### Try it
Beginning with the line that holds "This screenshot has width=1198, height=862." in the data below, give again every line through the one that holds "Task: Expand the Bluetooth key", exactly as written.

### The records
----
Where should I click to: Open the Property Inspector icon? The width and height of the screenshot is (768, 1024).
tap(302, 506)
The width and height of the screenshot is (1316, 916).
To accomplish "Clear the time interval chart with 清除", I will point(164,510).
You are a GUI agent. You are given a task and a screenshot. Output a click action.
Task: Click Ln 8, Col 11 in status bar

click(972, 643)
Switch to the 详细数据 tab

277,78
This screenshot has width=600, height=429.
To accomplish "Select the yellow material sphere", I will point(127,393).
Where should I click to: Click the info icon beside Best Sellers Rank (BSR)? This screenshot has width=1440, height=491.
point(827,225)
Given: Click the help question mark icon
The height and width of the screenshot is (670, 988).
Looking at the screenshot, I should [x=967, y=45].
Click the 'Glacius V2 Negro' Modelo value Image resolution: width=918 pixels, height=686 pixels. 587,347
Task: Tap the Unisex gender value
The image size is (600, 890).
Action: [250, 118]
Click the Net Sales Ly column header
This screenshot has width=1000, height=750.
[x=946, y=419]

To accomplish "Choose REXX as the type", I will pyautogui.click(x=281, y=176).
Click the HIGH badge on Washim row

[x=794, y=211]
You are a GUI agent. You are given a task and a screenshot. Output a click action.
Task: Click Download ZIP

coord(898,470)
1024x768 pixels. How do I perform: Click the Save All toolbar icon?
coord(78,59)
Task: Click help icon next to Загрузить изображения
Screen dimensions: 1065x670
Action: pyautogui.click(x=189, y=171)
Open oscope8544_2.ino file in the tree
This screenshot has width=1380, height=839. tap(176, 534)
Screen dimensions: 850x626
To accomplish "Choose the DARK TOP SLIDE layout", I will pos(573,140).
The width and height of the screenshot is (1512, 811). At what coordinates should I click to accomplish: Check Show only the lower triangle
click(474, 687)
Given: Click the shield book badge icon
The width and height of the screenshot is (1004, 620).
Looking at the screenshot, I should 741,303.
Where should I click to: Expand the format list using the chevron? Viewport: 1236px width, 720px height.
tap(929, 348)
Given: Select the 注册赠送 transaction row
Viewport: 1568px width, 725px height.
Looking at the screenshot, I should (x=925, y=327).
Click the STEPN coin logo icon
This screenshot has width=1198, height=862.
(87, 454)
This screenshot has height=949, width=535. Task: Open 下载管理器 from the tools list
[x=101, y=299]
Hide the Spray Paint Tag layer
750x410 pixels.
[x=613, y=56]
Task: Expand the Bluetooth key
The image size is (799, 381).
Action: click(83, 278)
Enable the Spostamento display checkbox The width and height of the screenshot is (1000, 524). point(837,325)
----
### Solved problem
This screenshot has width=1198, height=862.
(87, 454)
This screenshot has height=949, width=535. Task: Open 下载管理器 from the tools list
[x=101, y=299]
Hide the Spray Paint Tag layer
750x410 pixels.
[x=613, y=56]
Task: Expand the Bluetooth key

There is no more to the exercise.